Now write a function that take the whole of the integer data and returns the training data and test data, but does this in batches. The batches can be quite big, as we are close to being able to do the whole thing in one go.

In [9]:
def get_batch(n):
    data = batched_data[n]
    labels = batched_labels[n]
    data = keras.utils.to_categorical(data)
    labels = keras.utils.to_categorical(labels)
    return data, labels

## Building the model

Use keras to construct the model. Use a LSTM followed by a dense output layer with softmax.

In [10]:
model = keras.models.Sequential()
model.add(keras.layers.LSTM(input_shape=(num_enrollings, total_chars), units=hidden_units, use_bias=False))
model.add(keras.layers.Dense(total_chars, activation='softmax', use_bias=False))

In [None]:
model.compile(optimizer='adam', loss='categorical_crossentropy', metrics=['accuracy'])

## Train the model

On a three year old mid-range mac this takes about 3 hours to go through all of the data once. Consider optimising the code or renting a GPU unit if you have more ambitious plans, as this is about the limit of what it can handle.

In [None]:
# For testing only
sample_size = 10000
for b in range(batches):
    print("Preparing batch...")
    d, l = get_batch(b)
    print("Fitting Model")
    model.fit(d, l)
    # Test periodically. This slows it down! Just use the final output
    # as evaluation for now!
#     _, ac = model.evaluate(test_data, test_labels)
#     print("Accuracy: {}%".format(ac*100))

Preparing batch...
Fitting Model
Epoch 1/1

## Generate some text

Use the trained model to generate some pseudo text in the style of shakespear.

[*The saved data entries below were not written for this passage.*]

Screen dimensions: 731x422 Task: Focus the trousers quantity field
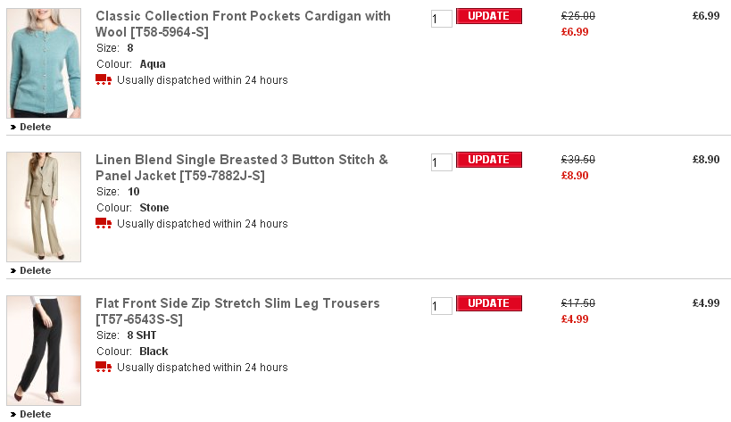[x=441, y=306]
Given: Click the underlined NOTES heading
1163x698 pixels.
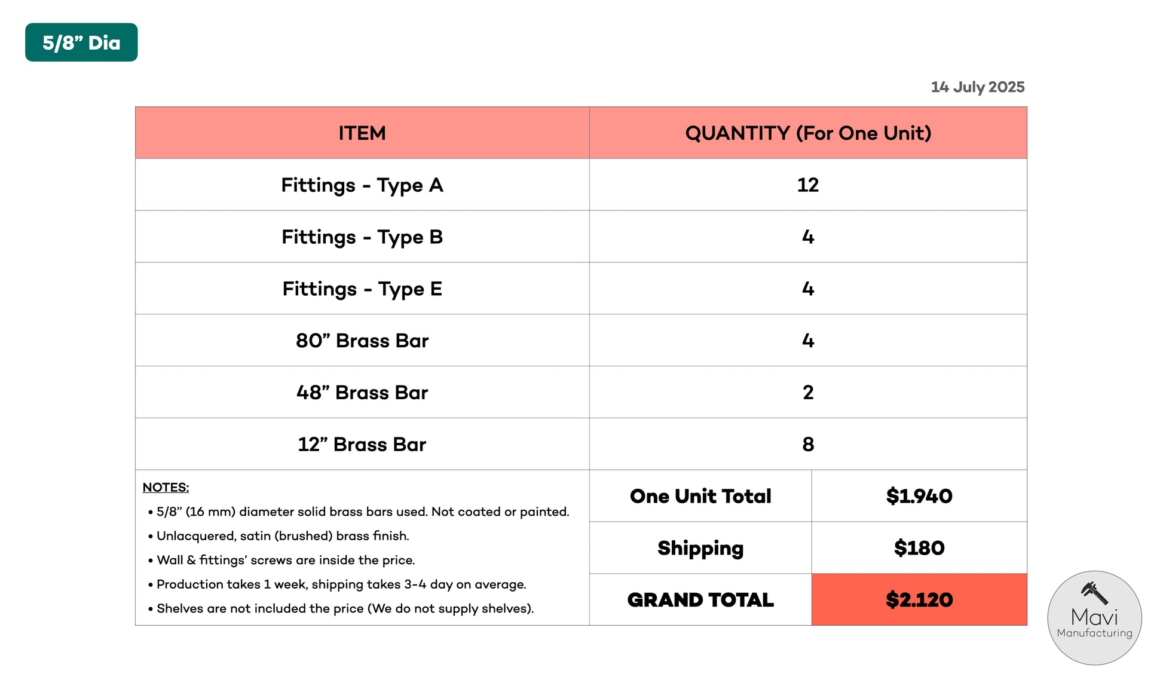Looking at the screenshot, I should pos(166,488).
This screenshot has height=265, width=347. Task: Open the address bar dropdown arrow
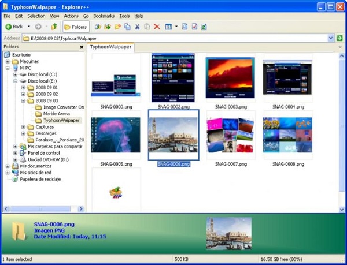click(331, 38)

To do this two helper functions are of use. Firstly, taking a one hot encoded string and take the most likely string representation of this string, and secondly to one-hot encode a string.

In [None]:
def onehot2string(onehot, r=0):
    """
    Turn the onehot to a string.
    r is a measure of randomness. r=0 means that
    we always take the most likely string. r=1 means
    that we sample the string, taking the values
    as the sample probabilities.
    """
    
    ran = np.random.random()
    if ran > r:
        return num2chars[onehot.argmax()]
    else:
        return num2chars[np.random.choice(list(range(total_chars)), p=onehot)]

In [None]:
def char2onehot(s):
    """
    Returns the one hot representation of the charachter
    """
    x = np.zeros(total_chars)
    x[char2num[s]] = 1
    return x

In [None]:
def next_char(s, r=0):
    """
    Gets the next string by calling the model on the input.
    """
    
    onehots = np.array([[char2onehot(c) for c in s]])
    out = model.predict(onehots)[0]
    return onehot2string(out, r)
    

In [None]:
start = np.random.randint(len(text) - num_enrollings)
all_text = list(text[start: start+num_enrollings])
print("".join(all_text))
output_length = 2000
r = 0.1
for i in range(output_length):
    nc = next_char(all_text[-num_enrollings:], r)
    all_text.append(nc)

In [None]:
print("".join(all_text))

Try using a beam search. Generate the next n (=5) next most likely letters, keep doing this, and get ```5**s``` s= number of steps, do this for a small number of steps, then work out the most likely next 10 letters say, and repeat.